Pfingst is representing Julie Harper in the trial. The prosecution asserted in a motion filed on Sept. 16 that Pfingst improperly handled Harper’s “get away bag” and removed thousands of dollars in cash before police seized the bag as evidence. The motion also states that Pfingst is holding onto Harper’s cell phone.

The prosecution contends that Pfingst may have conflicts of interest defending Harper because of these actions and the possibility that he may need to testify against his client about the evidence he dealt with before the police.

Addressing the matter during a hearing on Nov. 22, Pfingst repeatedly stated that he has done nothing wrong during the case’s investigation and court proceedings. “That’s a phony issue based on phony facts,” he said.

Deputy District Attorney Keith Watanabe, who is prosecuting the case, stated that the State’s Attorney General has decided not to pursue an investigation into Pfingst’s actions, but argued that the court still needs to address the issue before trial.

Pfingst, who served as San Diego County district attorney for eight years, was hired to represent Harper before authorities were aware of the homicide. Pfingst called Carlsbad Police to direct them to the body.

Authorities allege that Harper killed her husband the morning of Aug. 7, 2012, while their three children watched television downstairs.

The 39-year-old housewife had filed for divorce five days before her husband, a teacher at Carlsbad High School, was killed.

According to court documents, Julie Harper called and met with Pfingst for a couple of hours the same day her husband was shot. Pfingst called Carlsbad Police around 11 p.m. that day and told them to check the second floor of Harper’s home in Carlsbad.

When asked why police needed to check the home, Pfingst allegedly said, “You’ll see when you get there,” and stated that he could not provide any more information due to attorney-client privilege.

Officers found Jason Harper’s body in the master bedroom covered in clothes, a box, a pillow, and other items.

An autopsy revealed that Jason had died from being shot in the left ribcage.

Harper surrendered herself to police on Aug. 8, 2012 at her father’s home, and was taken into custody.

According to the Sept. 16 motion, days after the murder, Pfingst removed $27,000 to $30,000 in cash that was found in Harper’s “get-away bag” before police had the opportunity to seize it for evidence.

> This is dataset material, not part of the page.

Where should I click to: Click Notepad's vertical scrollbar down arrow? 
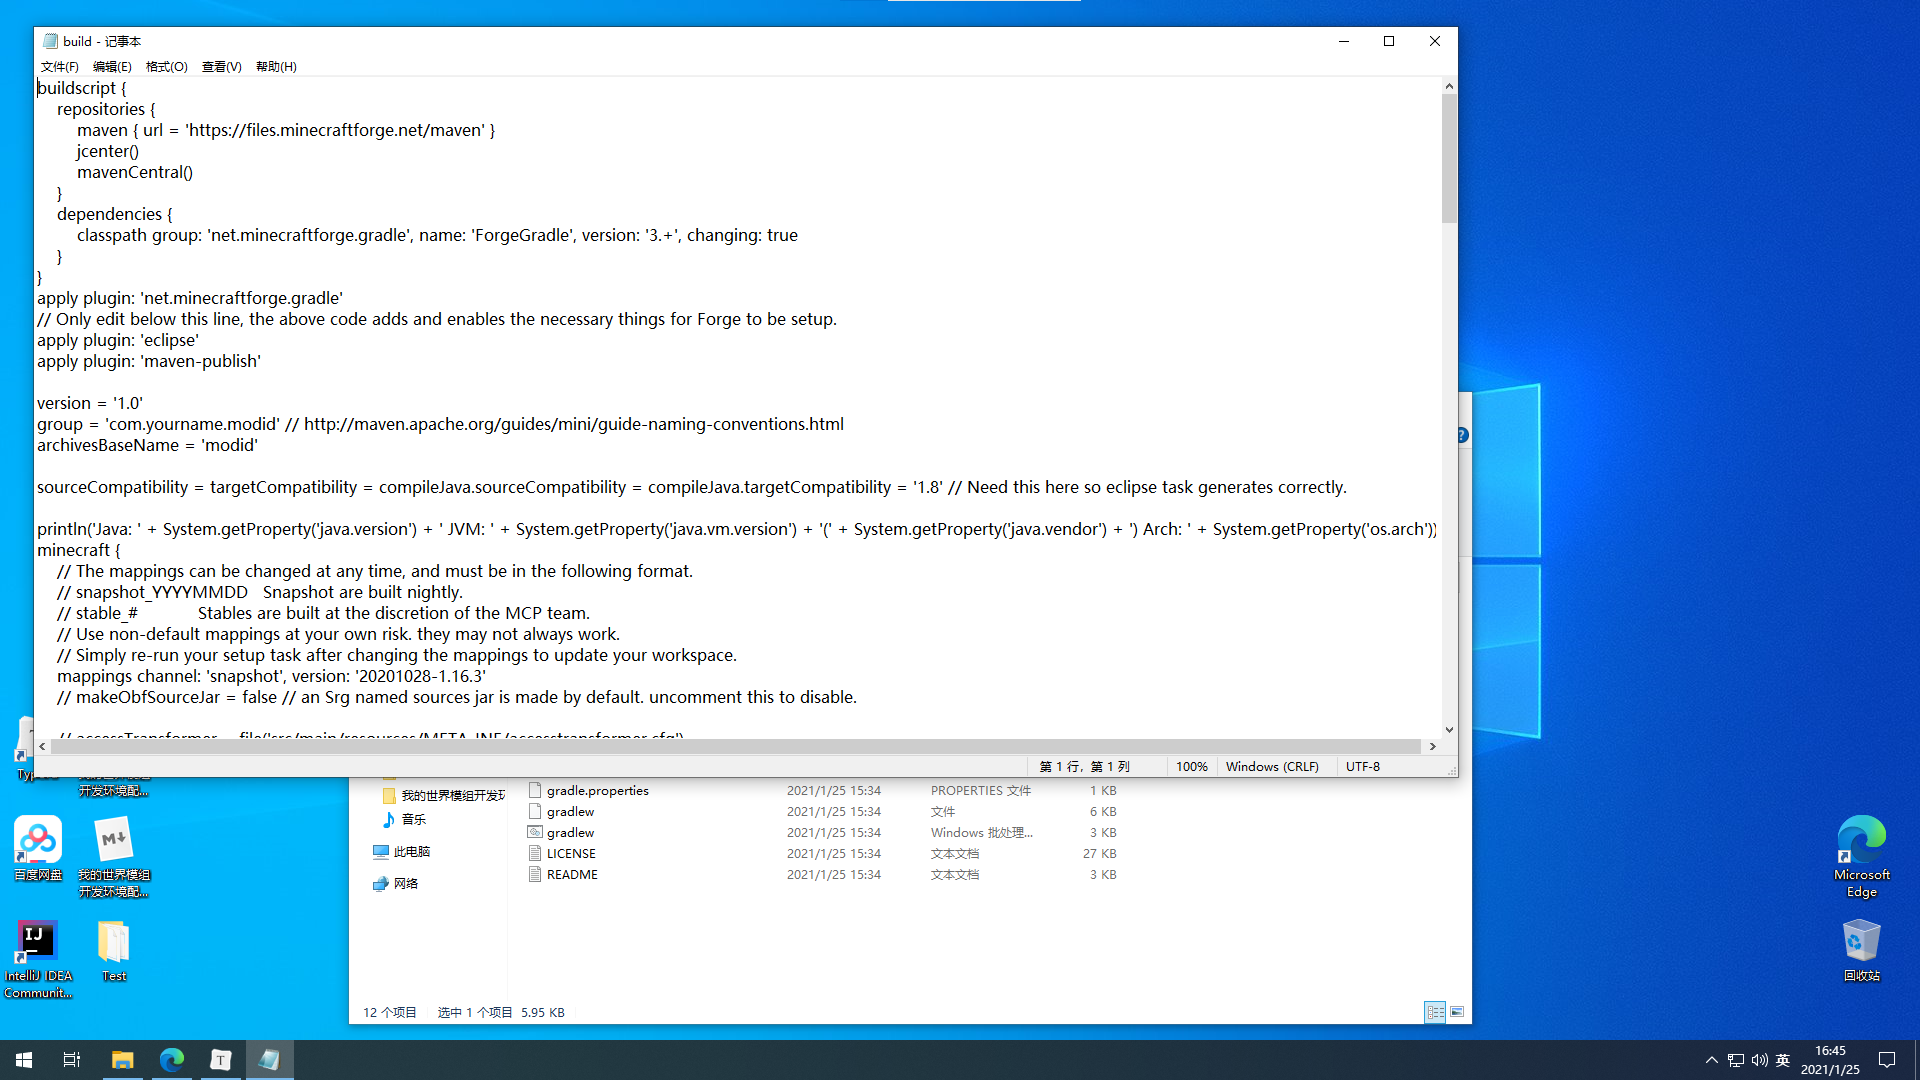click(x=1449, y=730)
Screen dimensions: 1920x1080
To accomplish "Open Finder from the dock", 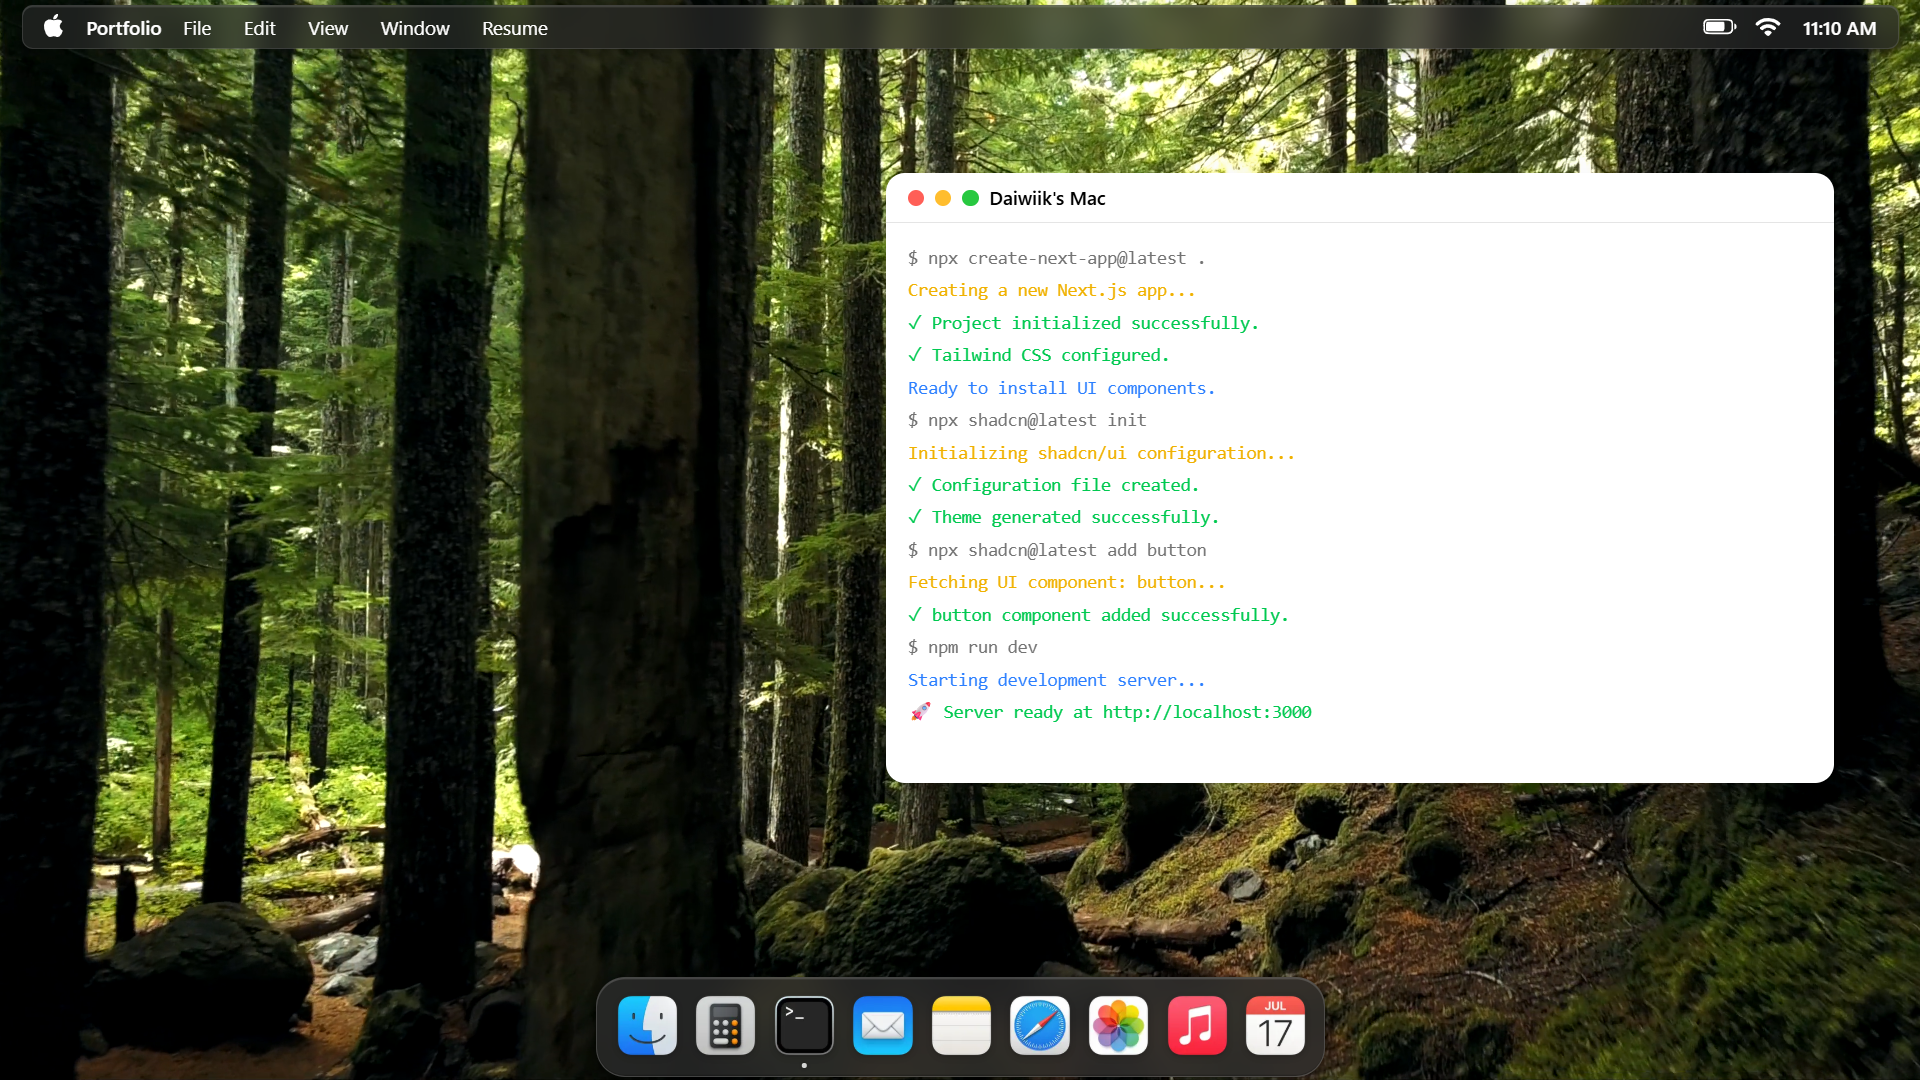I will click(x=647, y=1025).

Pfingst allegedly found the bag that contained the cash in Julie Harper’s father’s garage. The bag also contained a gun registered to Julie, her passport, her three children’s passports, her deceased husband’s wallet and cell phones, jewelry and other items.

During the Nov. 22 hearing, Pfingst asserted that he did nothing that would lead to a conflict of interest. He stated that he handled the bag in the presence of his investigator and Julie’s father.

He said that half of the money he removed is being used to pay for an attorney for Julie’s father, and agreed to turn over the remaining cash to the prosecution to investigate.

Watanabe stated that while he does not want Pfingst removed from the case, he does want the court to formally address the matter before the case proceeds.

Judge Blaine Bowman decided that Pfingst should respond to the conflict of interest claims, but ruled that portions of his response would be sealed to protect the rights of the defendant.

Harper has been out on $2 million bail since September 2013. She appeared in court for the Nov. 22 hearing wearing a platinum blonde wig, and sat alongside Pfingst.